» **O que se pede**
Repita integralmente a listagem abaixo, linha por linha, sem alterar nenhum caractere.

» **Materiais fornecidos**
▶

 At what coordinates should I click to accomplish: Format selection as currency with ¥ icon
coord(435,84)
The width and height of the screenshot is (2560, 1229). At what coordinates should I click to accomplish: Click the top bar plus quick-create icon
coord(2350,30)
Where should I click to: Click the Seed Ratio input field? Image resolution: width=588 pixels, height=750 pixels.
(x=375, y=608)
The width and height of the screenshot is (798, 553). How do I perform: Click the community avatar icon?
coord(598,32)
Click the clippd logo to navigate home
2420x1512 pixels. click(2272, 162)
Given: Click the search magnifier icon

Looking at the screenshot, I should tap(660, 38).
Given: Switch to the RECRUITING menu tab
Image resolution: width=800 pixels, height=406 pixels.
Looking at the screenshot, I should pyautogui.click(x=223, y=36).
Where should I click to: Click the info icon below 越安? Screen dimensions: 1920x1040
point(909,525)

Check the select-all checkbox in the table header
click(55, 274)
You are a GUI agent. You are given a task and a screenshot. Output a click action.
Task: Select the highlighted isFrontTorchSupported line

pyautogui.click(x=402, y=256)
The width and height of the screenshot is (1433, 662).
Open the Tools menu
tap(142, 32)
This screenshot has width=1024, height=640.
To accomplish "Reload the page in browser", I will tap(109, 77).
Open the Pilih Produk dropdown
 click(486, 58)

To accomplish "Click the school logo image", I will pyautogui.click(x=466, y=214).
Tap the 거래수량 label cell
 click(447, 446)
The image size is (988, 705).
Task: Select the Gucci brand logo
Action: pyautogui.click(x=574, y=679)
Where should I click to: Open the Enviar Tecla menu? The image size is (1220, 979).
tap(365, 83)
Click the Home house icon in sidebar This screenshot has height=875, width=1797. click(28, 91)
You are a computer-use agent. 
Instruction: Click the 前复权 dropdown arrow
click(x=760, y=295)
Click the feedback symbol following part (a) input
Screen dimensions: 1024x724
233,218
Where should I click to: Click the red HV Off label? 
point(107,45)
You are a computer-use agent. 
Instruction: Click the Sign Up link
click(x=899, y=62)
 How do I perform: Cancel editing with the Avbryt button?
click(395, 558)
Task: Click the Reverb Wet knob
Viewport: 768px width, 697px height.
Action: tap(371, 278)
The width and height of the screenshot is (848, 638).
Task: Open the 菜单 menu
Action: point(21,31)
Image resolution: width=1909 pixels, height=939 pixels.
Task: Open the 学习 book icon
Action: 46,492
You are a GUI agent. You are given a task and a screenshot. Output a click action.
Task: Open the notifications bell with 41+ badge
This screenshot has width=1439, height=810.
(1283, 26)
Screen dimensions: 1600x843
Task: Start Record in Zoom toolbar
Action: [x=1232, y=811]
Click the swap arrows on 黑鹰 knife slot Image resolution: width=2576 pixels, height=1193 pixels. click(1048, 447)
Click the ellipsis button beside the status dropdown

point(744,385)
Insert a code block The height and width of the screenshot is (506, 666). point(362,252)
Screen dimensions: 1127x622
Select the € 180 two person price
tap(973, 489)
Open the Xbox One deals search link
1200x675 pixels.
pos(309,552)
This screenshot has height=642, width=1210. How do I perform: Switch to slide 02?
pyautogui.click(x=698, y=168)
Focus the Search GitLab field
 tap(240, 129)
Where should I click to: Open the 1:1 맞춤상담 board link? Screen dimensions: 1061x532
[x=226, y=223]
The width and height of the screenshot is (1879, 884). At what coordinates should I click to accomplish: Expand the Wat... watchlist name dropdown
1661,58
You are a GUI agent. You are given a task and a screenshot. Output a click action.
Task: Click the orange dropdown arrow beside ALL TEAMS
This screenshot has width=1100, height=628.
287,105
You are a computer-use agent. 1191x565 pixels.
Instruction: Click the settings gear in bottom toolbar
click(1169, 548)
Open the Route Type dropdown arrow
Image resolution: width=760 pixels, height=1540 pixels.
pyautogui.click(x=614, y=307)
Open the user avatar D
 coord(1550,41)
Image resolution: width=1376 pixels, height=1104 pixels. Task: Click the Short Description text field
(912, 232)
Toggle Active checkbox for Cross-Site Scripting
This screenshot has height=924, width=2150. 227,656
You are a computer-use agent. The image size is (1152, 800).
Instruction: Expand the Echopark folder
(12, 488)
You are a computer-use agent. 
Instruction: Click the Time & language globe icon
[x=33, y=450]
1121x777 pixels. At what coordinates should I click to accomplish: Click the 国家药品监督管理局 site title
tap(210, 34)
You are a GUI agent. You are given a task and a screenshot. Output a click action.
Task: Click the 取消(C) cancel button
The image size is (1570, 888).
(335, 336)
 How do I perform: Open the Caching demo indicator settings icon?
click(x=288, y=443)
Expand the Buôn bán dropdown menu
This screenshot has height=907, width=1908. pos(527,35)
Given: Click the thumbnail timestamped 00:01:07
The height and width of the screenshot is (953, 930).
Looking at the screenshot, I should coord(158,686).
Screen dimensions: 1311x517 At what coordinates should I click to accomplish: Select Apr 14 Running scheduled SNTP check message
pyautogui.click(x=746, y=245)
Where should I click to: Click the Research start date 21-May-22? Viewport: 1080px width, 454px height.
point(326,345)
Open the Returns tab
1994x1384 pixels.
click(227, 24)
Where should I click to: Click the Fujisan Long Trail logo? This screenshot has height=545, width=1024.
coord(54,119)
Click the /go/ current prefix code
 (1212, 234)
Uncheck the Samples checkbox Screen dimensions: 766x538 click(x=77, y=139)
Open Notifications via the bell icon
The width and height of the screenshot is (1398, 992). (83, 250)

◀

» **Resposta ao exercício**
 At what coordinates should I click to accomplish: Format selection as currency with ¥ icon
coord(435,84)
The width and height of the screenshot is (2560, 1229). At what coordinates should I click to accomplish: Click the top bar plus quick-create icon
coord(2350,30)
Where should I click to: Click the Seed Ratio input field? Image resolution: width=588 pixels, height=750 pixels.
(x=375, y=608)
The width and height of the screenshot is (798, 553). How do I perform: Click the community avatar icon?
coord(598,32)
Click the clippd logo to navigate home
2420x1512 pixels. click(2272, 162)
Given: Click the search magnifier icon

Looking at the screenshot, I should tap(660, 38).
Given: Switch to the RECRUITING menu tab
Image resolution: width=800 pixels, height=406 pixels.
Looking at the screenshot, I should pyautogui.click(x=223, y=36).
Where should I click to: Click the info icon below 越安? Screen dimensions: 1920x1040
point(909,525)

Check the select-all checkbox in the table header
click(55, 274)
You are a GUI agent. You are given a task and a screenshot. Output a click action.
Task: Select the highlighted isFrontTorchSupported line

pyautogui.click(x=402, y=256)
The width and height of the screenshot is (1433, 662).
Open the Tools menu
tap(142, 32)
This screenshot has width=1024, height=640.
To accomplish "Reload the page in browser", I will tap(109, 77).
Open the Pilih Produk dropdown
 click(486, 58)

To accomplish "Click the school logo image", I will pyautogui.click(x=466, y=214).
Tap the 거래수량 label cell
 click(447, 446)
The image size is (988, 705).
Task: Select the Gucci brand logo
Action: pyautogui.click(x=574, y=679)
Where should I click to: Open the Enviar Tecla menu? The image size is (1220, 979).
tap(365, 83)
Click the Home house icon in sidebar This screenshot has height=875, width=1797. click(28, 91)
You are a computer-use agent. 
Instruction: Click the 前复权 dropdown arrow
click(x=760, y=295)
Click the feedback symbol following part (a) input
Screen dimensions: 1024x724
233,218
Where should I click to: Click the red HV Off label? 
point(107,45)
You are a computer-use agent. 
Instruction: Click the Sign Up link
click(x=899, y=62)
 How do I perform: Cancel editing with the Avbryt button?
click(395, 558)
Task: Click the Reverb Wet knob
Viewport: 768px width, 697px height.
Action: tap(371, 278)
The width and height of the screenshot is (848, 638).
Task: Open the 菜单 menu
Action: point(21,31)
Image resolution: width=1909 pixels, height=939 pixels.
Task: Open the 学习 book icon
Action: 46,492
You are a GUI agent. You are given a task and a screenshot. Output a click action.
Task: Open the notifications bell with 41+ badge
This screenshot has width=1439, height=810.
(1283, 26)
Screen dimensions: 1600x843
Task: Start Record in Zoom toolbar
Action: [x=1232, y=811]
Click the swap arrows on 黑鹰 knife slot Image resolution: width=2576 pixels, height=1193 pixels. click(1048, 447)
Click the ellipsis button beside the status dropdown

point(744,385)
Insert a code block The height and width of the screenshot is (506, 666). point(362,252)
Screen dimensions: 1127x622
Select the € 180 two person price
tap(973, 489)
Open the Xbox One deals search link
1200x675 pixels.
pos(309,552)
This screenshot has height=642, width=1210. How do I perform: Switch to slide 02?
pyautogui.click(x=698, y=168)
Focus the Search GitLab field
 tap(240, 129)
Where should I click to: Open the 1:1 맞춤상담 board link? Screen dimensions: 1061x532
[x=226, y=223]
The width and height of the screenshot is (1879, 884). At what coordinates should I click to accomplish: Expand the Wat... watchlist name dropdown
1661,58
You are a GUI agent. You are given a task and a screenshot. Output a click action.
Task: Click the orange dropdown arrow beside ALL TEAMS
This screenshot has width=1100, height=628.
287,105
You are a computer-use agent. 1191x565 pixels.
Instruction: Click the settings gear in bottom toolbar
click(1169, 548)
Open the Route Type dropdown arrow
Image resolution: width=760 pixels, height=1540 pixels.
pyautogui.click(x=614, y=307)
Open the user avatar D
 coord(1550,41)
Image resolution: width=1376 pixels, height=1104 pixels. Task: Click the Short Description text field
(912, 232)
Toggle Active checkbox for Cross-Site Scripting
This screenshot has height=924, width=2150. 227,656
You are a computer-use agent. The image size is (1152, 800).
Instruction: Expand the Echopark folder
(12, 488)
You are a computer-use agent. 
Instruction: Click the Time & language globe icon
[x=33, y=450]
1121x777 pixels. At what coordinates should I click to accomplish: Click the 国家药品监督管理局 site title
tap(210, 34)
You are a GUI agent. You are given a task and a screenshot. Output a click action.
Task: Click the 取消(C) cancel button
The image size is (1570, 888).
(335, 336)
 How do I perform: Open the Caching demo indicator settings icon?
click(x=288, y=443)
Expand the Buôn bán dropdown menu
This screenshot has height=907, width=1908. pos(527,35)
Given: Click the thumbnail timestamped 00:01:07
The height and width of the screenshot is (953, 930).
Looking at the screenshot, I should coord(158,686).
Screen dimensions: 1311x517 At what coordinates should I click to accomplish: Select Apr 14 Running scheduled SNTP check message
pyautogui.click(x=746, y=245)
Where should I click to: Click the Research start date 21-May-22? Viewport: 1080px width, 454px height.
point(326,345)
Open the Returns tab
1994x1384 pixels.
click(227, 24)
Where should I click to: Click the Fujisan Long Trail logo? This screenshot has height=545, width=1024.
coord(54,119)
Click the /go/ current prefix code
 (1212, 234)
Uncheck the Samples checkbox Screen dimensions: 766x538 click(x=77, y=139)
Open Notifications via the bell icon
The width and height of the screenshot is (1398, 992). (83, 250)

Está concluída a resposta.